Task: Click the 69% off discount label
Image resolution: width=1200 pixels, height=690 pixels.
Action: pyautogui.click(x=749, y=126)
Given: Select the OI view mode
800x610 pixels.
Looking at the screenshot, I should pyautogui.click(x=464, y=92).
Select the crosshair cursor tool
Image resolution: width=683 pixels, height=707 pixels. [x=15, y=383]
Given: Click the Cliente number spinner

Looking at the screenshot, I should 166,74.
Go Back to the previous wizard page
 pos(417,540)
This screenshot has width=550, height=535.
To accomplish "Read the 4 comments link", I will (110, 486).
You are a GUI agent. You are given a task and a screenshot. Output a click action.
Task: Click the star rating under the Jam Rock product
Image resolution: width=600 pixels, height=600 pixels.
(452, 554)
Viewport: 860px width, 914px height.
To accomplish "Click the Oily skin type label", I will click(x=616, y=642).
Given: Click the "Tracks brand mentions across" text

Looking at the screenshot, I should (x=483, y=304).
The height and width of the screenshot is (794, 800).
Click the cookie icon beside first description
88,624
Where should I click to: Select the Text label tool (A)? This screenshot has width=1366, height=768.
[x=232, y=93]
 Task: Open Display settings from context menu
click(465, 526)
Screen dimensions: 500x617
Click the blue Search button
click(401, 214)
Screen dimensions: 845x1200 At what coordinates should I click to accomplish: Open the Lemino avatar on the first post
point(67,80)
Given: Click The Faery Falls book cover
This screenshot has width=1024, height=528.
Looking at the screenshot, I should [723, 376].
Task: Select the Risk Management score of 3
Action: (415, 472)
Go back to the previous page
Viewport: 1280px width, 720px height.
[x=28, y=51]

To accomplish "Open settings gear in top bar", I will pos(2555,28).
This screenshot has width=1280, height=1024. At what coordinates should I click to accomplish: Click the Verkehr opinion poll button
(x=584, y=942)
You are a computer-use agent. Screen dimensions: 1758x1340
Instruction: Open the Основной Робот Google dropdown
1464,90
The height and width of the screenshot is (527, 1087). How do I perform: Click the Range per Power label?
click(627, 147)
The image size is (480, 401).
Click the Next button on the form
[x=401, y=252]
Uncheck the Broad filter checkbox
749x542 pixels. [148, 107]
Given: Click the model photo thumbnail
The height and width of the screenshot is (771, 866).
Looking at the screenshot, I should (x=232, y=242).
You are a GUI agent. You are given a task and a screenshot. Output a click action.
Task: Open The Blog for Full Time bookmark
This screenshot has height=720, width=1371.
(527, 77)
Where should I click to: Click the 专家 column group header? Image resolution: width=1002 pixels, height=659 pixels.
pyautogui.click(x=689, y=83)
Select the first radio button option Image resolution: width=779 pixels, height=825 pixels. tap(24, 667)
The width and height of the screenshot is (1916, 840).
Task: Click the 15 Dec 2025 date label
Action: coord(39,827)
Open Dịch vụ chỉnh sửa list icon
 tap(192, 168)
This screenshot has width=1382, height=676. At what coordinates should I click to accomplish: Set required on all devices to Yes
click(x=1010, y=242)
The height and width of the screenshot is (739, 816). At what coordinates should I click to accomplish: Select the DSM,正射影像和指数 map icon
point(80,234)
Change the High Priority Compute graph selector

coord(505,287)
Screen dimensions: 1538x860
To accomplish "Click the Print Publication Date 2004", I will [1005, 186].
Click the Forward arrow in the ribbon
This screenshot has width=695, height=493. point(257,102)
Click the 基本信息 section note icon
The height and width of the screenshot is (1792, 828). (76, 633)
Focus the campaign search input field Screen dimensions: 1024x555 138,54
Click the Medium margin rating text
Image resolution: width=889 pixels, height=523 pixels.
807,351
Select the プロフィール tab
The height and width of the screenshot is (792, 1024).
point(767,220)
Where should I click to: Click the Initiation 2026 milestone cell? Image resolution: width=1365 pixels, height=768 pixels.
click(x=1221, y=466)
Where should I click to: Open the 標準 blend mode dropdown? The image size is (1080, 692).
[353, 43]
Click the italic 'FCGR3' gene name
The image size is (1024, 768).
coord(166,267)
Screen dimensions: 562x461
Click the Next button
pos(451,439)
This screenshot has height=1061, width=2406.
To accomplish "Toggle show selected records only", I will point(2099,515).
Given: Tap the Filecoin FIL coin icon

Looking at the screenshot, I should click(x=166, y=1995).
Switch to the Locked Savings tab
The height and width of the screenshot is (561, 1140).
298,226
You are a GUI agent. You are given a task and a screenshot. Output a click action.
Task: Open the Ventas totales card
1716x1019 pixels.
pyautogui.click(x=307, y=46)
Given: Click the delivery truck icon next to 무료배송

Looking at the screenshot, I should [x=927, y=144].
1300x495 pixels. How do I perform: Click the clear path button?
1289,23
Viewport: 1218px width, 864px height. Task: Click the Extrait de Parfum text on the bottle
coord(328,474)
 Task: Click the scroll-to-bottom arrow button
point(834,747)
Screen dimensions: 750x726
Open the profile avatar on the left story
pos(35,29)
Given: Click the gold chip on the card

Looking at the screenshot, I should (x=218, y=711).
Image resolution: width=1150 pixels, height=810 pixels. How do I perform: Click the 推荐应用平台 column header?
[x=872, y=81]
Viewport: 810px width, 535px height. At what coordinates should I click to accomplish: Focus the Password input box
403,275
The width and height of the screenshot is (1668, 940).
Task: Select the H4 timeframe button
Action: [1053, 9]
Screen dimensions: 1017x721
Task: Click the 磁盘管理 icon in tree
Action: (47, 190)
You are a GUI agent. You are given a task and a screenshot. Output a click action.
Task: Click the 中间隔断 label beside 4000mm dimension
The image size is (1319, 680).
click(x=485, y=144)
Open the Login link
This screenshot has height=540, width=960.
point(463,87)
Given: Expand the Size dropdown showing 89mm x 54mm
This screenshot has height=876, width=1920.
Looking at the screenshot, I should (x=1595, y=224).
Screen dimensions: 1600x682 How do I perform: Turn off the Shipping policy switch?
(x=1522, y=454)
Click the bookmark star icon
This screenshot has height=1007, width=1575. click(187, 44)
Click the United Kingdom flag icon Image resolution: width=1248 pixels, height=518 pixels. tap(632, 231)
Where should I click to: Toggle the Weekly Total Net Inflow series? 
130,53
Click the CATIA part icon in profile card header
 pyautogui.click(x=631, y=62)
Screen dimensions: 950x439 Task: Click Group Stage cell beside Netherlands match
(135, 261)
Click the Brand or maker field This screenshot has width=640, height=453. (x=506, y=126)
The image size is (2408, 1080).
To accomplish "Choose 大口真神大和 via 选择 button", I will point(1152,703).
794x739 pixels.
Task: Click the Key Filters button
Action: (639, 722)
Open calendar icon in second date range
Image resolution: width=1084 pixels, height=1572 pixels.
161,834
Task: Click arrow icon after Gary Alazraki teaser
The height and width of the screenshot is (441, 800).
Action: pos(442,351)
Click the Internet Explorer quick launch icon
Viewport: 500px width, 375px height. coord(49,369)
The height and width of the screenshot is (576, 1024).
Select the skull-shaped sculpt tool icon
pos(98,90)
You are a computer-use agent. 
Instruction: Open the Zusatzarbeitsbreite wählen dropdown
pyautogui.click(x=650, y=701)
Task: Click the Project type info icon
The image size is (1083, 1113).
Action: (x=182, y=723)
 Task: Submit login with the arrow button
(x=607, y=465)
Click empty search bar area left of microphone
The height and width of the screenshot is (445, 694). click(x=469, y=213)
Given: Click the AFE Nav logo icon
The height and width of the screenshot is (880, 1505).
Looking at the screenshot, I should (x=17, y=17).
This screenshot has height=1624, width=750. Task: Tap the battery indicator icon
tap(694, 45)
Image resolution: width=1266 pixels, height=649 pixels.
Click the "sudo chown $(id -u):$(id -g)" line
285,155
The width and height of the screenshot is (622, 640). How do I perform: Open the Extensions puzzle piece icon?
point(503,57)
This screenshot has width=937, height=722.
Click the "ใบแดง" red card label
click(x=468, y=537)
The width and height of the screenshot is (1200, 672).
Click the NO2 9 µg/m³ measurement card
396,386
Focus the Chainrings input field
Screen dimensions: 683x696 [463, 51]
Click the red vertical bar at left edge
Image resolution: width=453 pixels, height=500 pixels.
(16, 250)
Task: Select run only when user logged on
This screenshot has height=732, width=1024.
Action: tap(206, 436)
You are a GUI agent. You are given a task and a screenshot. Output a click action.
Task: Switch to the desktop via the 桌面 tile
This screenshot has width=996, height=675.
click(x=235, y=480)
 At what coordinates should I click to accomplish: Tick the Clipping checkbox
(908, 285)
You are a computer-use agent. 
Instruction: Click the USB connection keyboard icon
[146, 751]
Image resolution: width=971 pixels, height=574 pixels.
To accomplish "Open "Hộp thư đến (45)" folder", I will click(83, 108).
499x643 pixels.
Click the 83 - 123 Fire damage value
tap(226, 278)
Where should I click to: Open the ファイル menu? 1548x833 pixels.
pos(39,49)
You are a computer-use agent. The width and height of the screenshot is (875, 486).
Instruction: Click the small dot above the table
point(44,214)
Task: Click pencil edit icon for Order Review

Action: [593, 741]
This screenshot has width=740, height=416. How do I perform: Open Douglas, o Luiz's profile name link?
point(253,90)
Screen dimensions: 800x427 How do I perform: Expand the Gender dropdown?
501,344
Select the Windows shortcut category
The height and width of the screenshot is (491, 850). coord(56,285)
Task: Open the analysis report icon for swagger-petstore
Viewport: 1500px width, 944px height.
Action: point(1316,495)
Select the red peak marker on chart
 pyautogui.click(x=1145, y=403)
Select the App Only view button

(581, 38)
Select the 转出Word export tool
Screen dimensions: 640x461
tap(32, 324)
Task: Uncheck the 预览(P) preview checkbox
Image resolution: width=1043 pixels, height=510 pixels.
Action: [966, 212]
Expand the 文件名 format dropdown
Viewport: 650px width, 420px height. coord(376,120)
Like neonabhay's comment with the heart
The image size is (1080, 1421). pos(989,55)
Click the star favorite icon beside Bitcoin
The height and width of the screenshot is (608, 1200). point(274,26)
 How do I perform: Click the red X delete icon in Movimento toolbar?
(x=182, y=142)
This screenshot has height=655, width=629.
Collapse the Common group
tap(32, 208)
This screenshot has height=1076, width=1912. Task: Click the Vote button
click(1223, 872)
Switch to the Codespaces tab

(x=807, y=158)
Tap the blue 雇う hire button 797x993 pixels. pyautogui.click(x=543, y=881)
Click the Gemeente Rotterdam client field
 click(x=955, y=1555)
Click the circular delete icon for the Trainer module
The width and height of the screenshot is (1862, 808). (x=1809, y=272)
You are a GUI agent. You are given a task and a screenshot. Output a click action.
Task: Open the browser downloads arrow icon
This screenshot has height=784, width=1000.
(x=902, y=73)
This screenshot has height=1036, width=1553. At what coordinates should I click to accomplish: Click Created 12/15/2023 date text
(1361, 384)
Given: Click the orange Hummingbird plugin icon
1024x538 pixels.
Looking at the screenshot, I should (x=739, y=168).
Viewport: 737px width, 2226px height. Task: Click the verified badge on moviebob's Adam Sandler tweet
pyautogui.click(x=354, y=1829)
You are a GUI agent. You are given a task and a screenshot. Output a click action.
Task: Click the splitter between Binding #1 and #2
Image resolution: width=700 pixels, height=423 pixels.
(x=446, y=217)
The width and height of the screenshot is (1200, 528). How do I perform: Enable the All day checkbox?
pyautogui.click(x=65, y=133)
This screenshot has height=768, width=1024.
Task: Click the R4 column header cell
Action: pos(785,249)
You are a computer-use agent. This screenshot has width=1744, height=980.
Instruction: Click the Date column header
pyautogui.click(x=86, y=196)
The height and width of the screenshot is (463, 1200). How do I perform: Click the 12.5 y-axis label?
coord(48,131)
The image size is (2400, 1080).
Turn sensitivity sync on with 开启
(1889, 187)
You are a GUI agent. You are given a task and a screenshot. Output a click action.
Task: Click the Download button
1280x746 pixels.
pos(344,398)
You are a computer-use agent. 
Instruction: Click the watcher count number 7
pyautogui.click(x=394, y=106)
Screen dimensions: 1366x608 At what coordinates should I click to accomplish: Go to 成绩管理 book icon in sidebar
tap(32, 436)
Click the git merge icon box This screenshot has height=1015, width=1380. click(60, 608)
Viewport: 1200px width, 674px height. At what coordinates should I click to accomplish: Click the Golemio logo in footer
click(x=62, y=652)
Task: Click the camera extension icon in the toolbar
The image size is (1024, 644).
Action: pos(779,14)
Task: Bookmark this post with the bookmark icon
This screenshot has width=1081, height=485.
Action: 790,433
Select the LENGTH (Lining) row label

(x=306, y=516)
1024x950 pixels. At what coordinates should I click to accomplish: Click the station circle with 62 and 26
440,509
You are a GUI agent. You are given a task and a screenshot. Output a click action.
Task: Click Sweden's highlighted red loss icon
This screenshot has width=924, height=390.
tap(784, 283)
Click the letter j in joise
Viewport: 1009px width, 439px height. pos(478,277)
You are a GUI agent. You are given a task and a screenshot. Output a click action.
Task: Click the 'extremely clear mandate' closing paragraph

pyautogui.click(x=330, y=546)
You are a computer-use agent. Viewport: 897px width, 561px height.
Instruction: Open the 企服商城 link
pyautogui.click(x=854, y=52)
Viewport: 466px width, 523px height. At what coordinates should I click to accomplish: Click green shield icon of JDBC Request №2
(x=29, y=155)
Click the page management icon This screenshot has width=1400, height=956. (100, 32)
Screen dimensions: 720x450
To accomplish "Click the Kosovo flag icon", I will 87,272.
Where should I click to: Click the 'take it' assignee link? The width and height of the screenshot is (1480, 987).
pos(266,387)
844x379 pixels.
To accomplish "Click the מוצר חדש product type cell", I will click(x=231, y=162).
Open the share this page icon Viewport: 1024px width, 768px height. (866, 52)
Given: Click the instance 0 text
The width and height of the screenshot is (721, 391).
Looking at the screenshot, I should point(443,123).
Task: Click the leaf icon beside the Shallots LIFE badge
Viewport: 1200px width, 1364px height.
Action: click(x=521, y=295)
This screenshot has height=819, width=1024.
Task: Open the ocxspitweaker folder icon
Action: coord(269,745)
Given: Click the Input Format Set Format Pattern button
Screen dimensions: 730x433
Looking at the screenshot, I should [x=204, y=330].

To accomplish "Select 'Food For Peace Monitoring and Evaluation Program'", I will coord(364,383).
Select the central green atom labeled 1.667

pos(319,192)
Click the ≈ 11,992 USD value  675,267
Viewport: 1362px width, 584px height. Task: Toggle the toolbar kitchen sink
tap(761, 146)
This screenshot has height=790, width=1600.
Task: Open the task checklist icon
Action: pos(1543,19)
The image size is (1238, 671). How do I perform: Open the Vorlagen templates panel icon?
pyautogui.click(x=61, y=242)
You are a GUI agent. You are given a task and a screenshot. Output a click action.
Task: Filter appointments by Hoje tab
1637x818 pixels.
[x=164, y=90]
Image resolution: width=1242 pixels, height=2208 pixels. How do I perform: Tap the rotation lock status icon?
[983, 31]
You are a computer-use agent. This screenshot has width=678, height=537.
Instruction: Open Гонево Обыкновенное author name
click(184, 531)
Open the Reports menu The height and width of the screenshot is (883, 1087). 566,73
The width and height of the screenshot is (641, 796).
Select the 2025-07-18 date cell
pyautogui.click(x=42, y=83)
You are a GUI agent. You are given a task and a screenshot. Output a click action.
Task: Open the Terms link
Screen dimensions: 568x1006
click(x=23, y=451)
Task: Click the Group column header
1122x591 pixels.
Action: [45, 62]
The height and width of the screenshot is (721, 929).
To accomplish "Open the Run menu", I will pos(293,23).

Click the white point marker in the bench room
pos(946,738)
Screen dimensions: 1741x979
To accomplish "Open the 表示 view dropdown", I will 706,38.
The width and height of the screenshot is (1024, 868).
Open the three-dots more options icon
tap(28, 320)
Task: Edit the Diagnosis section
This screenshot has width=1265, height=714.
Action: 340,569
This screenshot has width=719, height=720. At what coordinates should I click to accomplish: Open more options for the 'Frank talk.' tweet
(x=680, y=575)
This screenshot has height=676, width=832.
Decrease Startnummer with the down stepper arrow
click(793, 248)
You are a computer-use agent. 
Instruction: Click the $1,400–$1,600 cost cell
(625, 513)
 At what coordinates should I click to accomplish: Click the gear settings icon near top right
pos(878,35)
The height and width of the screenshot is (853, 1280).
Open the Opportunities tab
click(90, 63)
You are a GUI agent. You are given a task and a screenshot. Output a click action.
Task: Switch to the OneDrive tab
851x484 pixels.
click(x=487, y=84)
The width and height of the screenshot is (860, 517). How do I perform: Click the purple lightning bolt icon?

☆ ☆ ☆

▶ **Exercise objective**:
Only lines with the word "product" are wanted. Find and copy them from the records above.

▶ **Exercise output**:
Task: Click the star rating under the Jam Rock product
To accomplish "Click the מוצר חדש product type cell", I will click(x=231, y=162).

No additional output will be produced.